*** INPUT DATA Section Begins ***

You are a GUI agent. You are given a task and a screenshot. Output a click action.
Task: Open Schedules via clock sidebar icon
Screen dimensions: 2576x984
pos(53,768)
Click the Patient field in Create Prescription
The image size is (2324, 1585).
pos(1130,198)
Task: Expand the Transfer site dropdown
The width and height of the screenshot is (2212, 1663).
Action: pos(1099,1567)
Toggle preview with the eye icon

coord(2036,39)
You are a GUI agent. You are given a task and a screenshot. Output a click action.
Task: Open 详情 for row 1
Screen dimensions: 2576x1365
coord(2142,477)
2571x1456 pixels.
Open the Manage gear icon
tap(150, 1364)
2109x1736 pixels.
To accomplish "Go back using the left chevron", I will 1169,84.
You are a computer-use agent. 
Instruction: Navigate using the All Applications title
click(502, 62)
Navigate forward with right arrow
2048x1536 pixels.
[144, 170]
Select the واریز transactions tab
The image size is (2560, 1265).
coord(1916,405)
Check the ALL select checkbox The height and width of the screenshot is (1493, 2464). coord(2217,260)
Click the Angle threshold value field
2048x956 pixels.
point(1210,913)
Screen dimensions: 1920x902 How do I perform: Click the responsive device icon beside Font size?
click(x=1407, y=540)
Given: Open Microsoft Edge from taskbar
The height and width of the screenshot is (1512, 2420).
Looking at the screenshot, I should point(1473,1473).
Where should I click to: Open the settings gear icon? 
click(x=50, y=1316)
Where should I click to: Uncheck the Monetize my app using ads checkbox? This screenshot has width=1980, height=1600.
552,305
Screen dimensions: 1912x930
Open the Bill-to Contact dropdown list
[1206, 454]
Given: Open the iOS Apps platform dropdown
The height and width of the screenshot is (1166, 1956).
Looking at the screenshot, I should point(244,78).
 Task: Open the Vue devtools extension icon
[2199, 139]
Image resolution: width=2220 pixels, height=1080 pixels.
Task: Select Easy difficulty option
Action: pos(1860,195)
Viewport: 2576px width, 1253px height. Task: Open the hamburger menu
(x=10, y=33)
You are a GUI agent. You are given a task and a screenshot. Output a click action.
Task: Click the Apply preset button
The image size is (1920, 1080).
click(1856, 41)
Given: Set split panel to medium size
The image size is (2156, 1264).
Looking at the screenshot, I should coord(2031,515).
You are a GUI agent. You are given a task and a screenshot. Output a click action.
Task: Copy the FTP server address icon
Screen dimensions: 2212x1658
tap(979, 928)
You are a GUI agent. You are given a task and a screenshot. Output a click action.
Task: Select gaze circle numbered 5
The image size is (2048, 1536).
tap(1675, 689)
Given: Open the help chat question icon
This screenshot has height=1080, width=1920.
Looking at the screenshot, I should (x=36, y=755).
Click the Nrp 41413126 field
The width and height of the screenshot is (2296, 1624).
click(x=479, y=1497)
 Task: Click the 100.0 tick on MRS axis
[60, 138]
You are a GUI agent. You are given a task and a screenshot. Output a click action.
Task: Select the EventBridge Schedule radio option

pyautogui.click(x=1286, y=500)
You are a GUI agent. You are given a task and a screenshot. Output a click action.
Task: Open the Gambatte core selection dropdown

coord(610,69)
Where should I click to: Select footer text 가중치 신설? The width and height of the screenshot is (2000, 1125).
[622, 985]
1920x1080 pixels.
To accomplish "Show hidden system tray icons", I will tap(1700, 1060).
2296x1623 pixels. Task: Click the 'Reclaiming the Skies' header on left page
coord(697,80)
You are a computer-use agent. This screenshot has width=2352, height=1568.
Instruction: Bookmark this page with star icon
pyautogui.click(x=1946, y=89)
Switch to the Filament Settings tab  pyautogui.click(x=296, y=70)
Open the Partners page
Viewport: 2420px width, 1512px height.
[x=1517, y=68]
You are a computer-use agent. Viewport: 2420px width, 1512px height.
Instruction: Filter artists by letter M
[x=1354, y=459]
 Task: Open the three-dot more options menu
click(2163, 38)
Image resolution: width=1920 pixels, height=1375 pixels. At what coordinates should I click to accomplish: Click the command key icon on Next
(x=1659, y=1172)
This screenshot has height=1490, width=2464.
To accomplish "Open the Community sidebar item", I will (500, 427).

*** INPUT DATA Section Ends ***

TASK REQUIREMENTS:
Give an exact transcription of all the material.

EXPECTED OUTPUT:
You are a GUI agent. You are given a task and a screenshot. Output a click action.
Task: Open Schedules via clock sidebar icon
Screen dimensions: 2576x984
pos(53,768)
Click the Patient field in Create Prescription
The image size is (2324, 1585).
pos(1130,198)
Task: Expand the Transfer site dropdown
The width and height of the screenshot is (2212, 1663).
Action: pos(1099,1567)
Toggle preview with the eye icon

coord(2036,39)
You are a GUI agent. You are given a task and a screenshot. Output a click action.
Task: Open 详情 for row 1
Screen dimensions: 2576x1365
coord(2142,477)
2571x1456 pixels.
Open the Manage gear icon
tap(150, 1364)
2109x1736 pixels.
To accomplish "Go back using the left chevron", I will 1169,84.
You are a computer-use agent. 
Instruction: Navigate using the All Applications title
click(502, 62)
Navigate forward with right arrow
2048x1536 pixels.
[144, 170]
Select the واریز transactions tab
The image size is (2560, 1265).
coord(1916,405)
Check the ALL select checkbox The height and width of the screenshot is (1493, 2464). coord(2217,260)
Click the Angle threshold value field
2048x956 pixels.
point(1210,913)
Screen dimensions: 1920x902 How do I perform: Click the responsive device icon beside Font size?
click(x=1407, y=540)
Given: Open Microsoft Edge from taskbar
The height and width of the screenshot is (1512, 2420).
Looking at the screenshot, I should point(1473,1473).
Where should I click to: Open the settings gear icon? 
click(x=50, y=1316)
Where should I click to: Uncheck the Monetize my app using ads checkbox? This screenshot has width=1980, height=1600.
552,305
Screen dimensions: 1912x930
Open the Bill-to Contact dropdown list
[1206, 454]
Given: Open the iOS Apps platform dropdown
The height and width of the screenshot is (1166, 1956).
Looking at the screenshot, I should point(244,78).
 Task: Open the Vue devtools extension icon
[2199, 139]
Image resolution: width=2220 pixels, height=1080 pixels.
Task: Select Easy difficulty option
Action: pos(1860,195)
Viewport: 2576px width, 1253px height. Task: Open the hamburger menu
(x=10, y=33)
You are a GUI agent. You are given a task and a screenshot. Output a click action.
Task: Click the Apply preset button
The image size is (1920, 1080).
click(1856, 41)
Given: Set split panel to medium size
The image size is (2156, 1264).
Looking at the screenshot, I should coord(2031,515).
You are a GUI agent. You are given a task and a screenshot. Output a click action.
Task: Copy the FTP server address icon
Screen dimensions: 2212x1658
tap(979, 928)
You are a GUI agent. You are given a task and a screenshot. Output a click action.
Task: Select gaze circle numbered 5
The image size is (2048, 1536).
tap(1675, 689)
Given: Open the help chat question icon
This screenshot has height=1080, width=1920.
Looking at the screenshot, I should (x=36, y=755).
Click the Nrp 41413126 field
The width and height of the screenshot is (2296, 1624).
click(x=479, y=1497)
 Task: Click the 100.0 tick on MRS axis
[60, 138]
You are a GUI agent. You are given a task and a screenshot. Output a click action.
Task: Select the EventBridge Schedule radio option

pyautogui.click(x=1286, y=500)
You are a GUI agent. You are given a task and a screenshot. Output a click action.
Task: Open the Gambatte core selection dropdown

coord(610,69)
Where should I click to: Select footer text 가중치 신설? The width and height of the screenshot is (2000, 1125).
[622, 985]
1920x1080 pixels.
To accomplish "Show hidden system tray icons", I will tap(1700, 1060).
2296x1623 pixels. Task: Click the 'Reclaiming the Skies' header on left page
coord(697,80)
You are a computer-use agent. This screenshot has width=2352, height=1568.
Instruction: Bookmark this page with star icon
pyautogui.click(x=1946, y=89)
Switch to the Filament Settings tab  pyautogui.click(x=296, y=70)
Open the Partners page
Viewport: 2420px width, 1512px height.
[x=1517, y=68]
You are a computer-use agent. Viewport: 2420px width, 1512px height.
Instruction: Filter artists by letter M
[x=1354, y=459]
 Task: Open the three-dot more options menu
click(2163, 38)
Image resolution: width=1920 pixels, height=1375 pixels. At what coordinates should I click to accomplish: Click the command key icon on Next
(x=1659, y=1172)
This screenshot has height=1490, width=2464.
To accomplish "Open the Community sidebar item", I will (500, 427).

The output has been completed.